Nichole and Casey had a plan for the evening. She sat in the tunnel next to her boy in a wheelchair. On the night the hurricane hit, she prayed her family would reunite. She prayed for them to be all in one place – all at home in Refugio. She cried again at the realization that it was happening in that very moment.
The Hendersons moved onto the field, leading the team. They were greeted by a short silence and then a cascading ovation as Casey rolled toward midfield.
Then it went silent again as the wheelchair stopped.
Casey pushed himself up from his chair and began to walk on the grass of his home field.
“We hid it from everybody,” Nichole says, the smile coming through her voice. “Nobody else knew.”
Casey had started moving his left fingers a few weeks earlier. Each day, he got a little more movement in his arm. Then he began to move his legs.
“Each day I would cry tears of joy,” Nicole says. “He did something new each day.”
At first it wasn’t controlled movement, but eventually he gained control. And finally he stood up.
Eight weeks earlier, Casey had told Herring he would be back for the state title game.
He was back for the first playoff game.
***** When Jason Herring was interviewed for the Refugio job a decade ago, he heard something he couldn’t quite believe: “We are sick and tired of going to the [quarterfinals].”
The candidate quipped, “That’s four rounds deep! That’s when it gets tough!”
No one in the room laughed. Not one.
Herring got the town a state title in 2011, and another one last year. The Bobcats are on track for the state finals again, with the chance to defend a title in the most challenging of seasons.

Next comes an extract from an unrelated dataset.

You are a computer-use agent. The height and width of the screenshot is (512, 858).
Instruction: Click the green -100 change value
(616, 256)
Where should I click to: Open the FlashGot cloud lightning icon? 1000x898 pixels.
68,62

Yet the story of the year has already been written. A championship would be for history and pride. The victory has been long secured.
***** Nichole gets asked the same question all over town: Will Casey play again?

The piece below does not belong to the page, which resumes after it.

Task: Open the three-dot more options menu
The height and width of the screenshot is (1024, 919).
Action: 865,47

“This is the way I look at it,” she says. “It was a pure accident. He did everything right. The other player did everything right. You can get in an accident in your vehicle. You get back in a vehicle. That’s the way I look at it. If he can get in a vehicle, why can’t he get on a field?”
Casey feels mostly the same. If he can, he will.

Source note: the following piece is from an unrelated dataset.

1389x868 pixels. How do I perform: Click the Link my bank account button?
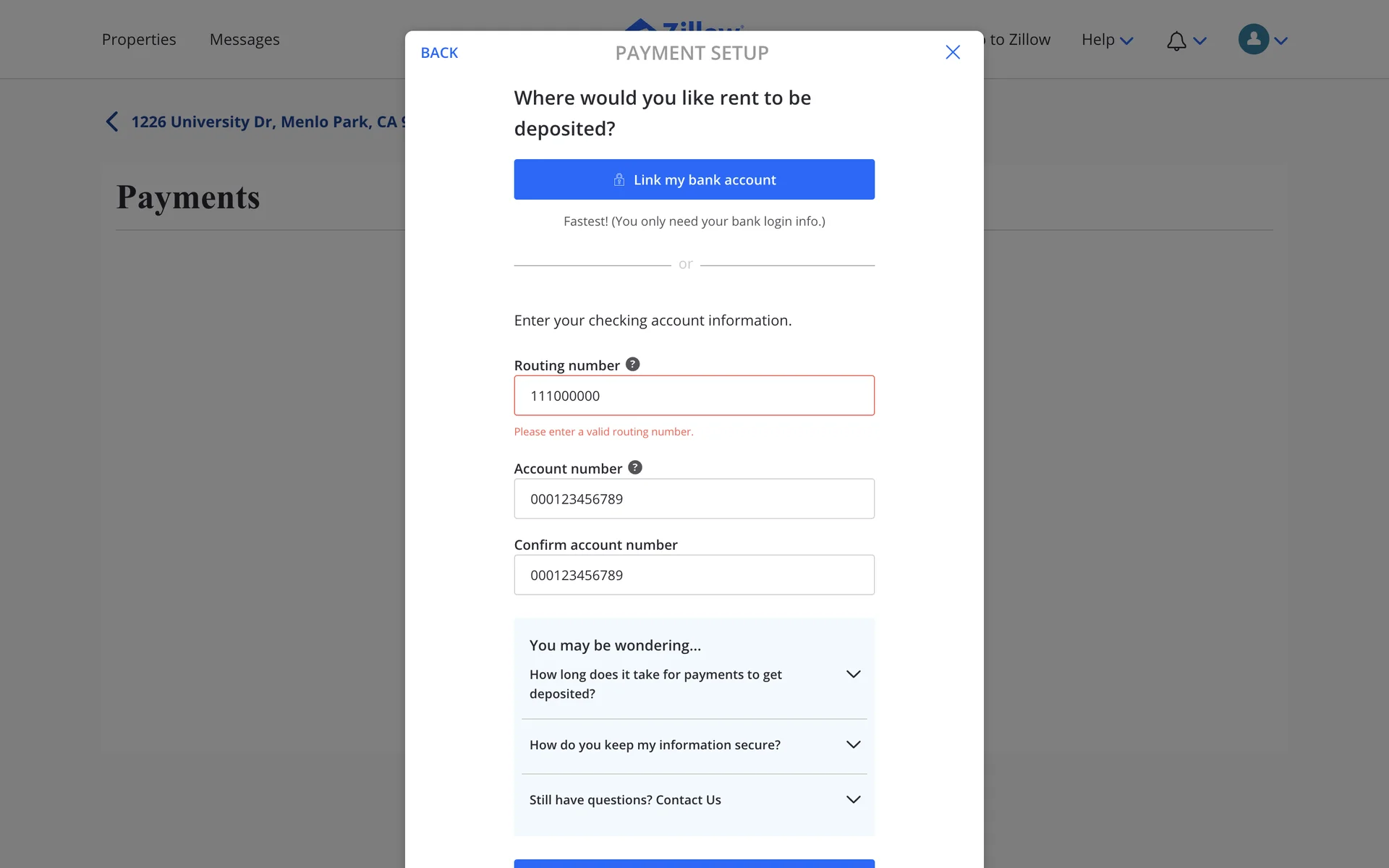click(x=694, y=179)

“I feel like it will send a message to people,” he says. “Anything is possible, anything.”
A local TV station came to interview Casey and filmed him walking slowly across a dirt road. The chyron beneath his name said, “Miracle Kid.”
Last weekend, the Hendersons moved into their newly remodeled house. The entire town celebrated as the family took a tour. Casey’s room had a special touch: a giant 8 painted on the wall, floor to ceiling.
Everyone in Refugio will always remember what that number stands for.